Hetzner Hub

Hetzner provides the primary VPS substrate for all of OpenClaw. The single production VPS (srv1347501.hstgr.cloud) hosts the gateway, 36+ agents, all webhook handlers, cron jobs, and memory DBs. This hub documents the compute tier, right-sizing history, and the Reboot #5 incident. Read before making any infrastructure changes, service deployments, or scaling decisions. KB directory does not exist — this hub is authored from CLAUDE.md, ARCHITECTURE.md, and memory entries per the Wave 1 spec.

Quick reference

Field	Value
Vendor	Hetzner (via Hostinger shared naming in DNS — VPS is Hetzner CCX-class)
URL	https://console.hetzner.cloud
Dashboard	https://console.hetzner.cloud
KB doc	SOURCE MISSING — no `workspace/knowledge-base/hetzner/` directory. Sources: CLAUDE.md + ARCHITECTURE.md
Auth method	API Token (Bearer) + web login
Auth credential	`op://Aurora/hetzner/login` (web), `op://Aurora/hetzner/api-token` (API)
Cred-proxy port	n/a
Webhook port	n/a
Webhook handler	n/a
Webhook dedup table	n/a
Tunnel path	n/a
Outbound API base	https://api.hetzner.cloud/v1
Rate limits	3,600 req/hr per token (Hetzner Cloud API)
Rate-limit action	429 → exponential backoff (3 retries), Discord ops alert
Cost	CCX43 ~ $168.84/ m o; CCX 33 r i g h t - s i ze d$ 102/mo
Backup/recovery	Hetzner snapshots (manual); no automated snapshot confirmed
Current instance	CCX43 (8 vCPU / 32 GB RAM, ~$168.84/mo)
Right-sized target	CCX33 (4 vCPU / 32 GB RAM — working set 6.5 GB, CCX33 right-sized)
VPS hostname	`srv1347501.hstgr.cloud`
Tailscale hostname	`srv1347501.tailb025a7.ts.net`
Region	Hetzner Cloud — single region (location pending drift check)
EU candidate	Hetzner Frankfurt CCX11 — €5.10/mo (BetterBets EU entity / Estonia OÜ node)
Discord alert channel	ops
Drift cadence	Daily — `tool-calls-health-check.timer` + G-FAILED-SERVICE-MTTR cron
Status	production

VPS substrate

All 36+ OpenClaw agents, the gateway (:18789), Portkey proxy (:18900), webhook handlers (:18790–:18803), and 44 SQLite memory DBs run on this single VPS. The architecture is intentionally single-node for cost efficiency; the long-term migration path is Mac mini (see Reboot #5 incident below).

Resource profile

Resource	Current (CCX43)	Working set	Right-sized (CCX33)
vCPU	8	—	4
RAM	32 GB	6.5 GB active	32 GB
Monthly cost	~$168.84	—	~$102.00

Finding: The 6.5 GB working set fits comfortably in CCX33 (32 GB RAM). CCX43 was provisioned during a growth phase and is now over-sized. Downsize recommendation = stay on VPS → Mac mini long-term path. See project_vps_reboot_5_internal_cascade_F1F4_2026-05-01 for the full incident analysis.

Key paths on VPS

Path	Purpose
`/home/opsadmin/.openclaw/`	All agent configs, scripts, workspace, memory DBs
`/home/opsadmin/.openclaw/memory/*.sqlite`	44 SQLite agent memory DBs (verified 2026-05-01)
`/home/opsadmin/.openclaw/workspace/`	Scripts, webhooks, knowledge base, plans
`/tmp/openclaw/`	Runtime logs, fallback JSONL queues
`~/.ssh/`	SSH keys including `openclaw-mac.pem` for EC2 Mac

Reboot #5 — Internal oomd cascade (F1-F4 applied 2026-05-01)
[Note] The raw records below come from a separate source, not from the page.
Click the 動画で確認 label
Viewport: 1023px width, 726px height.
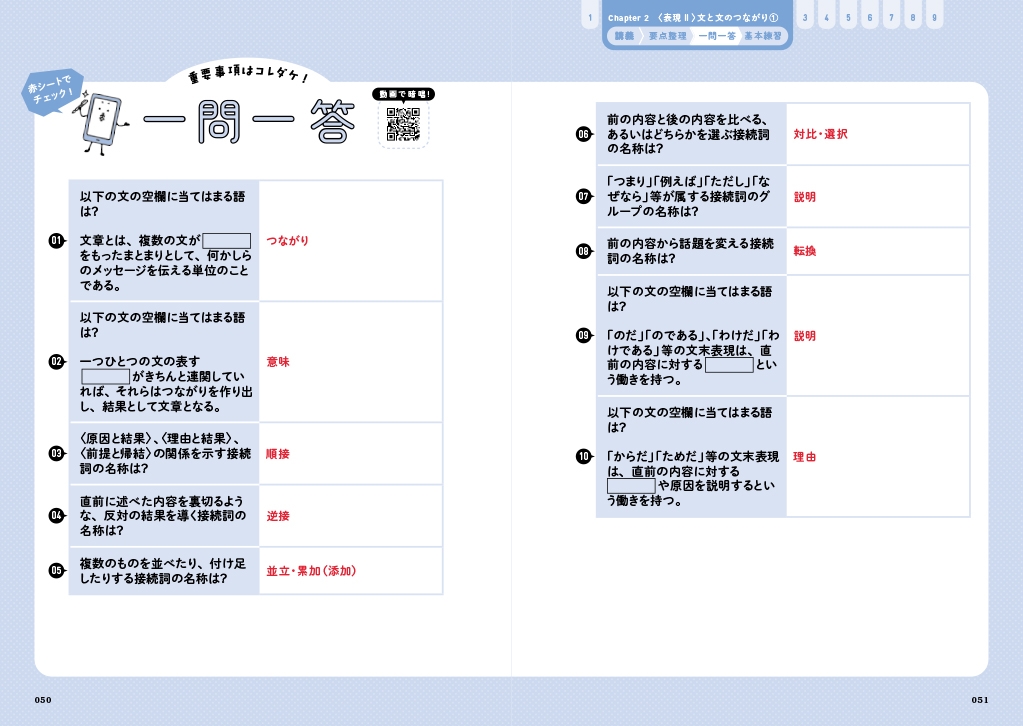coord(402,94)
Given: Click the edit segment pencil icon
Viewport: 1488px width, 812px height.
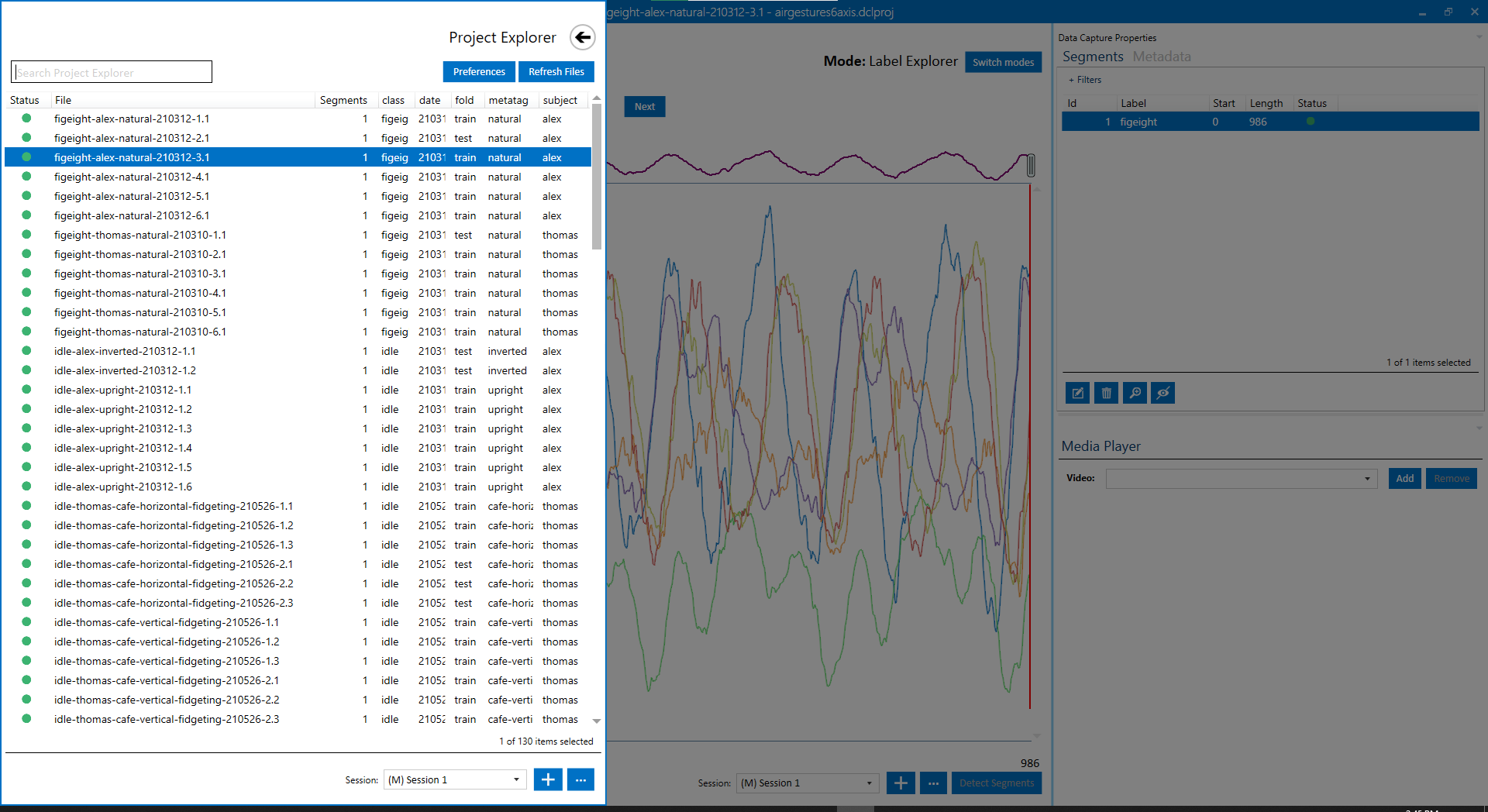Looking at the screenshot, I should coord(1077,393).
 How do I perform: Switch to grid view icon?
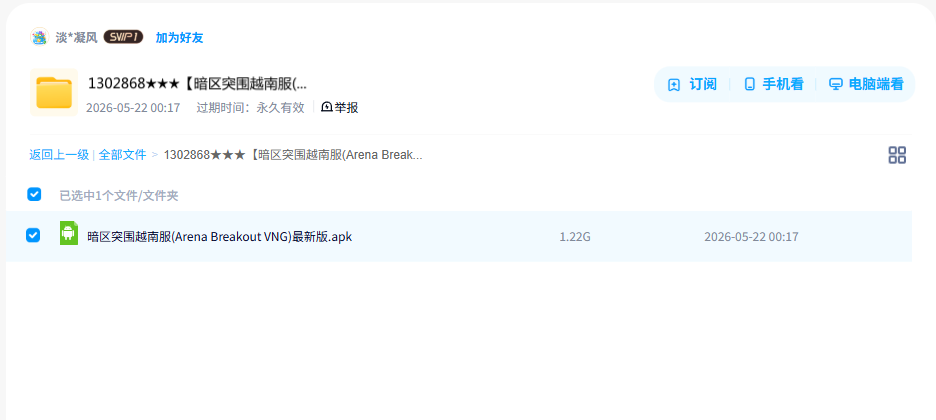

Incident date: 2026-05-01 Root cause: Internal OOM daemon (oomd) cascade — NOT external hardware failure. The VPS kernel OOM killer triggered a cascade termination of OpenClaw processes when memory pressure exceeded oomd thresholds.

Contributing factors:

CCX43 was over-provisioned but processes were not memory-limited (no cgroup limits)
Multiple agents running parallel LLM calls created spike memory pressure
oomd threshold tuning not applied before incident

F1-F4 fixes applied:

Fix	Description
F1	Set per-service `MemoryHigh=` + `MemoryMax=` cgroup limits in systemd units
F2	Tuned `oomd` thresholds to be less aggressive during LLM call spikes
F3	Added `RestartOnFailure` watchdog to critical services (gateway, portkey-proxy)
F4	Added `/tmp/openclaw/tool-calls-fallback.jsonl` drain path for CHOKEPOINT-1 when Postgres unreachable post-cascade

Post-incident recommendation: Stay on VPS (CCX33 right-sized) → eventual migration to Mac mini. The working set (6.5 GB) is well within CCX33 capacity.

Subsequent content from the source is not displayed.